◆ **Excerpted text**:
Skin Cancer Task Force in the News

The Colorado Cancer Coalition Skin Cancer Task Force was recently highlighted in the Denver Post.

New survey warns Coloradans to keep using sunscreen even when the temperature drops

Excerpt: Some Colorado communities are taking steps to help prevent the number of skin cancers in the state, said Jessica Mounessa, co-chair of the Colorado Skin Cancer Task Force.

The Colorado Department of Health and Environment awarded the University of Colorado School of Public Health and the University of Colorado School of Medicine’s Department of Dermatology, both members of the Skin Cancer Task Force, a $75,000 grant that will provide UV cameras that can reveal damaged skin to 10 Colorado universities – including Denver University and the University of Colorado Auraria and Boulder campuses.

Melanoma is the leading cause of cancer death in women between 25 and 30, according to the Melanoma Research Foundation.

◆ **Task instructions**:
A. According to the task force news item, how many Colorado universities will receive UV cameras through the grant?
B. For each statement, say whether it agrees with the task force news item, and quote the deciding words of the task force news item:
(i) Jessica Mounessa is a co-chair of the Colorado Skin Cancer Task Force.
(ii) The $75,000 grant was awarded by the Melanoma Research Foundation.
(iii) The task force was featured in the Denver Post.
C. Print the part of the task force news item that opens with the words containing "Excerpt: Some Colorado" and closes with "Cancer Task Force.", without changing anything.

◆ **Dataset**:
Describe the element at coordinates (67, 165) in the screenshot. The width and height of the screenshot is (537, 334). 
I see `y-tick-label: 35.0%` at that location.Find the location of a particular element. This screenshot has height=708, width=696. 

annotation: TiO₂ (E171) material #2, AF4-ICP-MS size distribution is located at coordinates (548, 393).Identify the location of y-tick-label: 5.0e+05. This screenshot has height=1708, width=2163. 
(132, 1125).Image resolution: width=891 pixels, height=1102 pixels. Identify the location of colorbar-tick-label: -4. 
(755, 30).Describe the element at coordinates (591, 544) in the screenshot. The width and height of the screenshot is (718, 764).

◆ **Solved problems**:
A. 10

B.
(i) Yes: "said Jessica Mounessa, co-chair of the Colorado Skin Cancer Task Force"
(ii) No: "The Colorado Department of Health and Environment awarded"
(iii) Yes: "was recently highlighted in the Denver Post"

C.
Excerpt: Some Colorado communities are taking steps to help prevent the number of skin cancers in the state, said Jessica Mounessa, co-chair of the Colorado Skin Cancer Task Force.